== Supplied material

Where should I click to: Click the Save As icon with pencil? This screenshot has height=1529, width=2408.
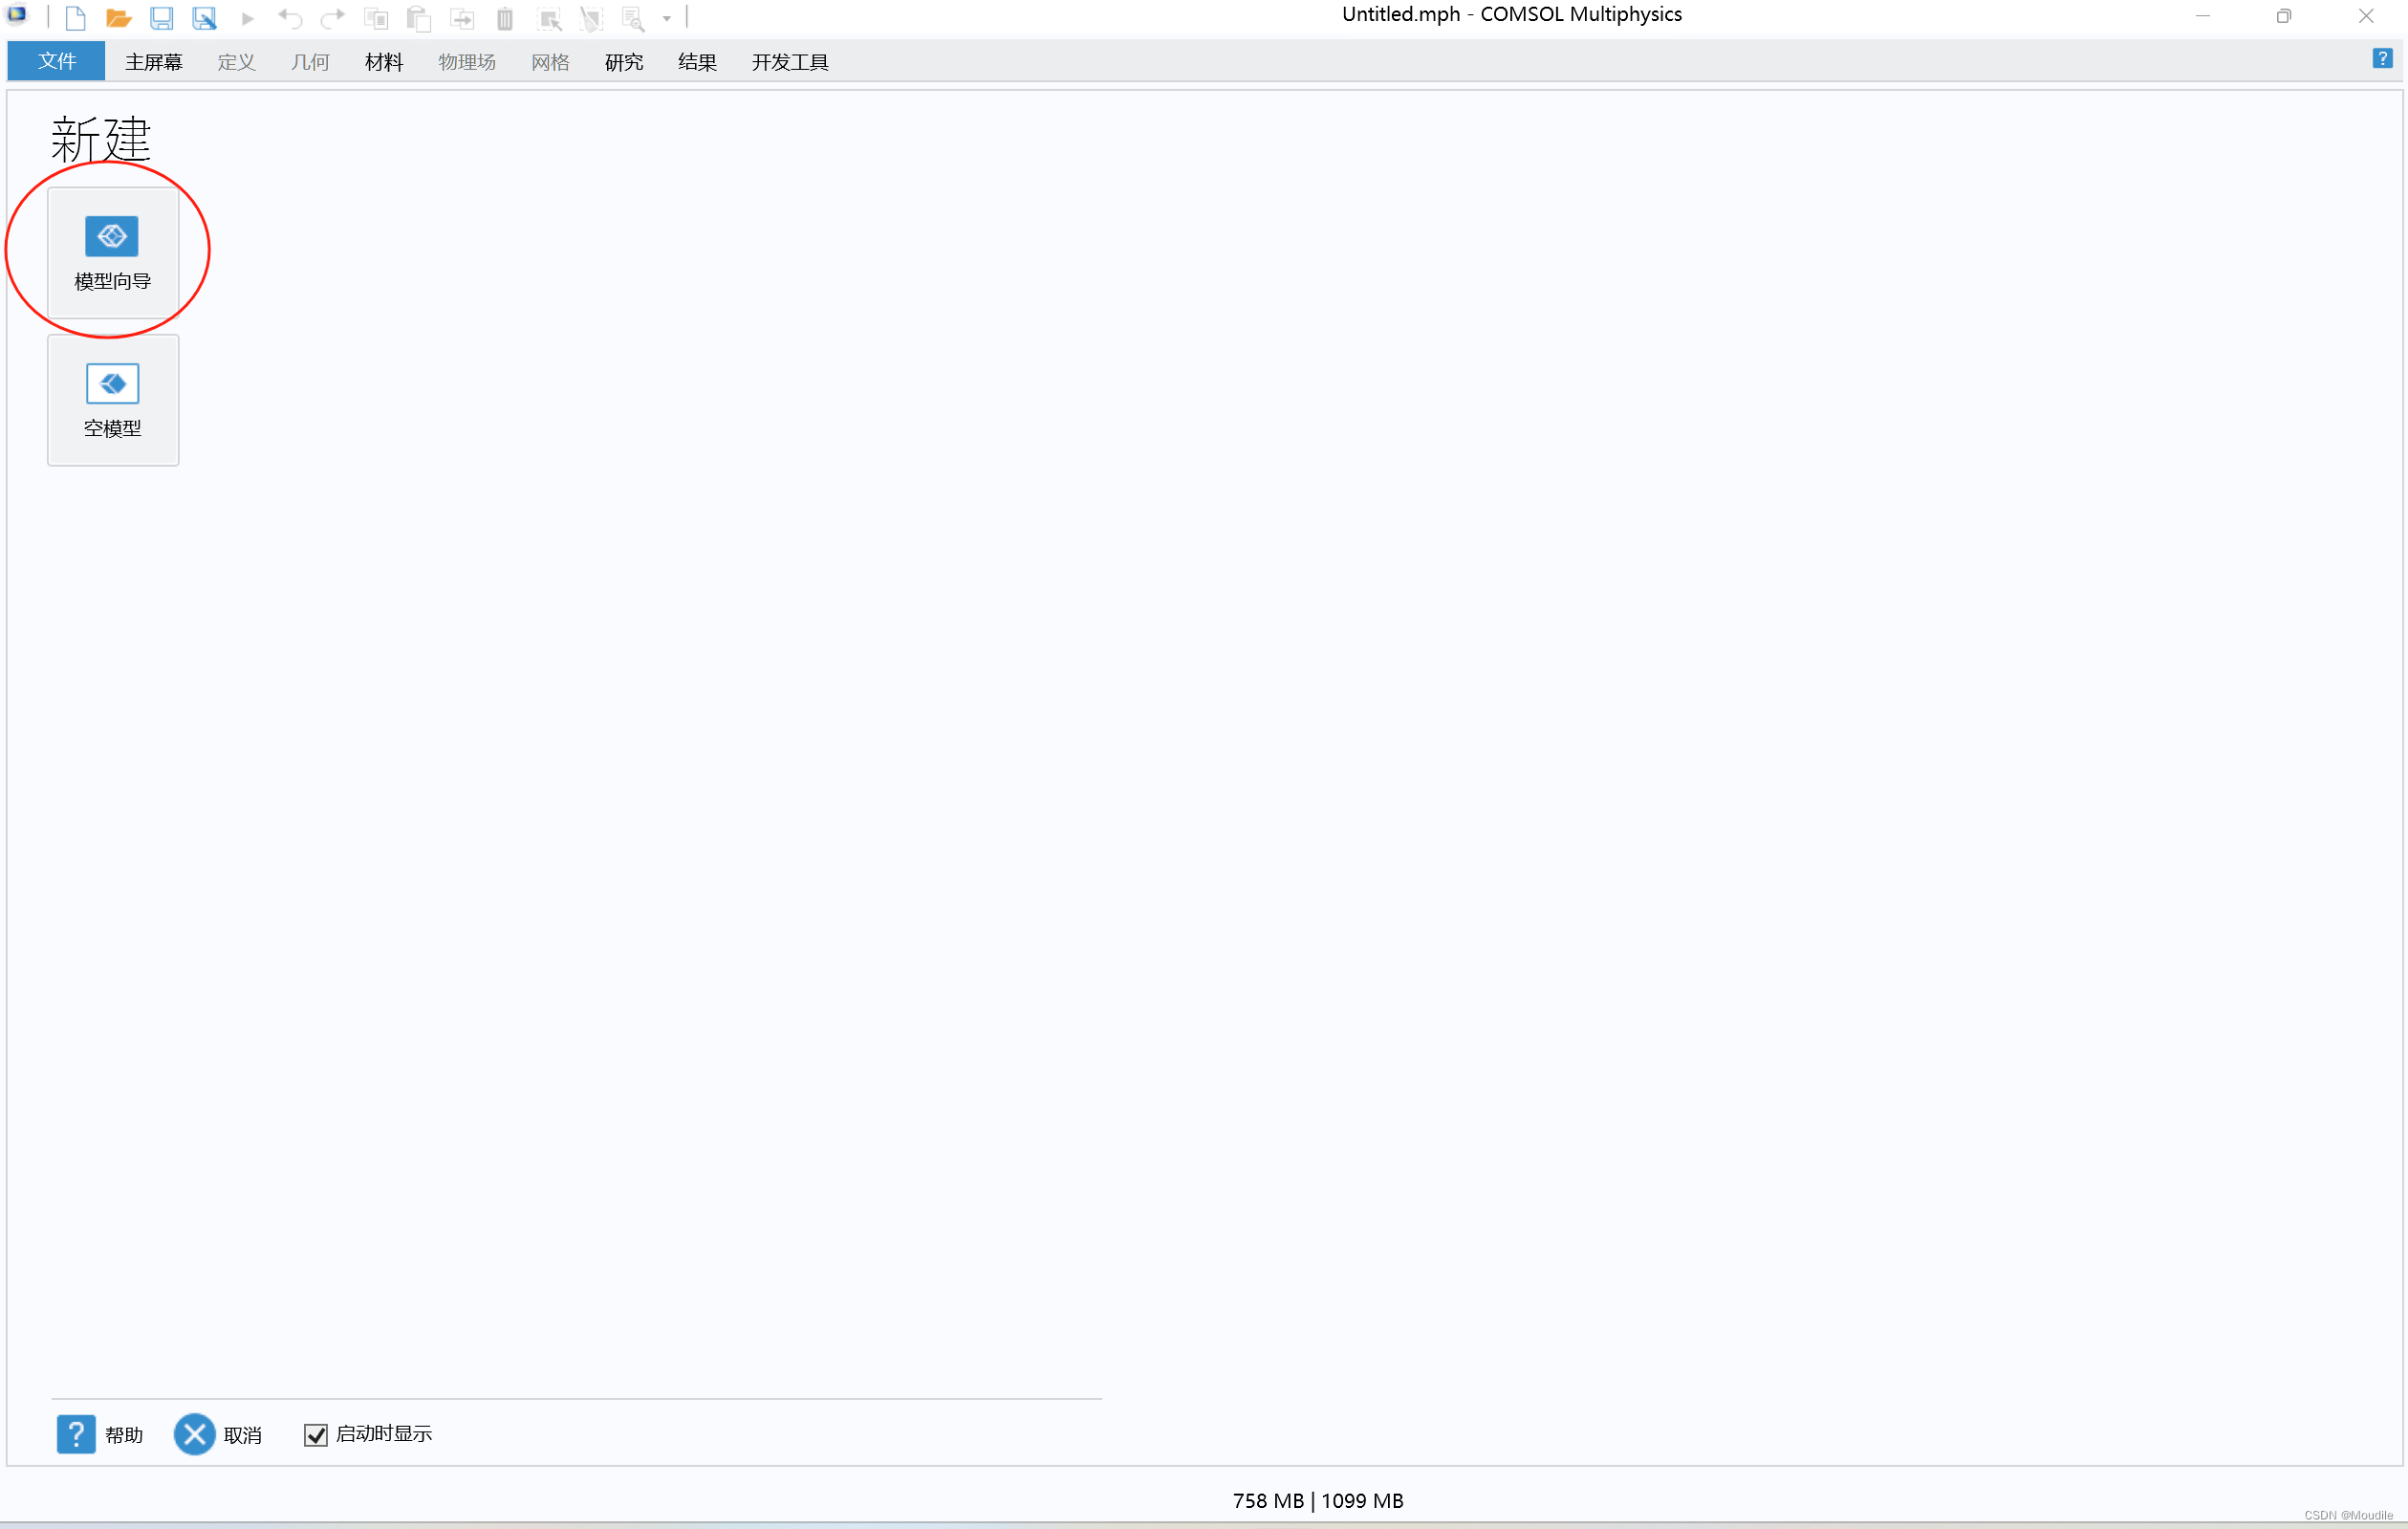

====
== Supplied material

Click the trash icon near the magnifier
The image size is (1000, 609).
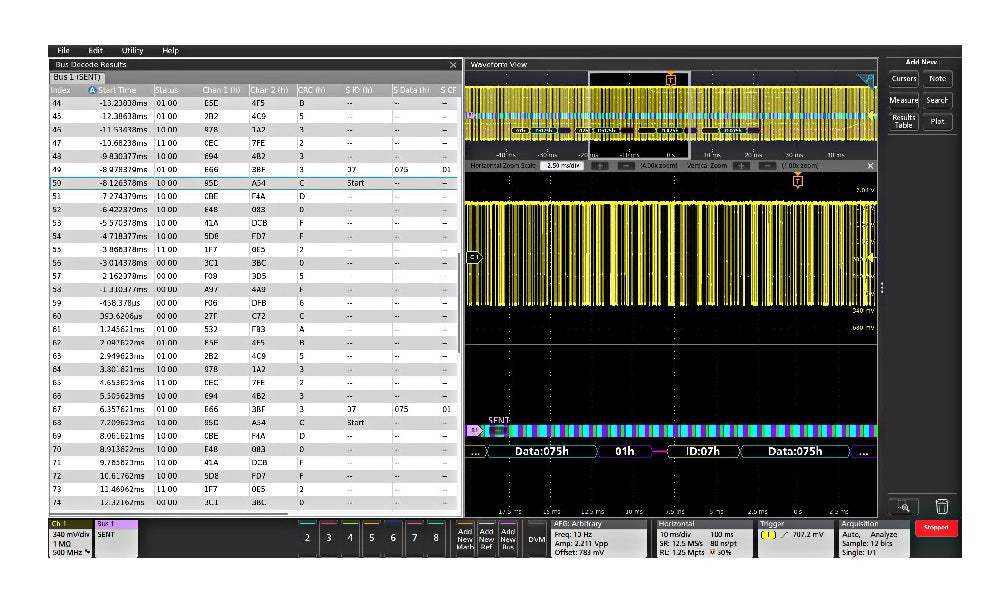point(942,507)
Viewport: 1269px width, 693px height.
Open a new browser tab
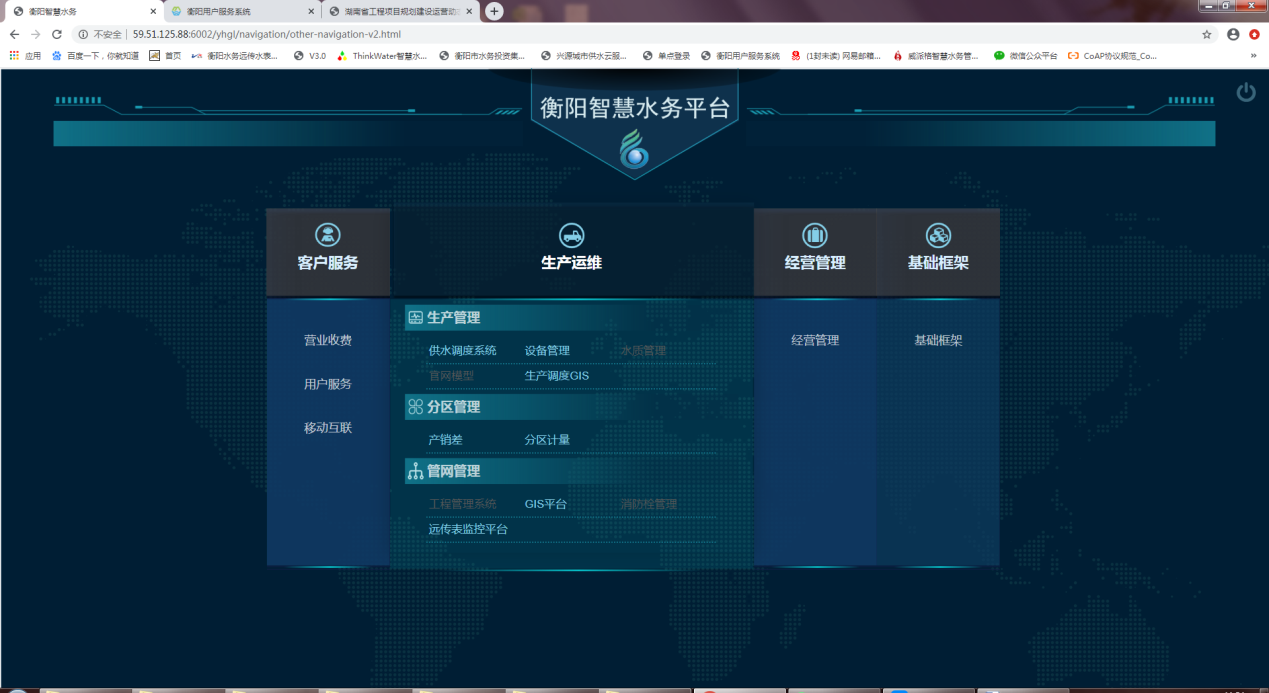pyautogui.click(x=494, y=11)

====

Exercise task:
Put the records above, everything from the line containing "Click the trash icon near the magnifier" down to the line containing "pyautogui.click(x=494, y=11)", into a two-column CSV with columns named request and answer. Give one row per record, put each field in quotes with line breaks turned into spaces, and leave out the pictures.

Solution to the exercise:
request,answer
"Click the trash icon near the magnifier The image size is (1000, 609).","point(942,507)"
"Viewport: 1269px width, 693px height. Open a new browser tab","pyautogui.click(x=494, y=11)"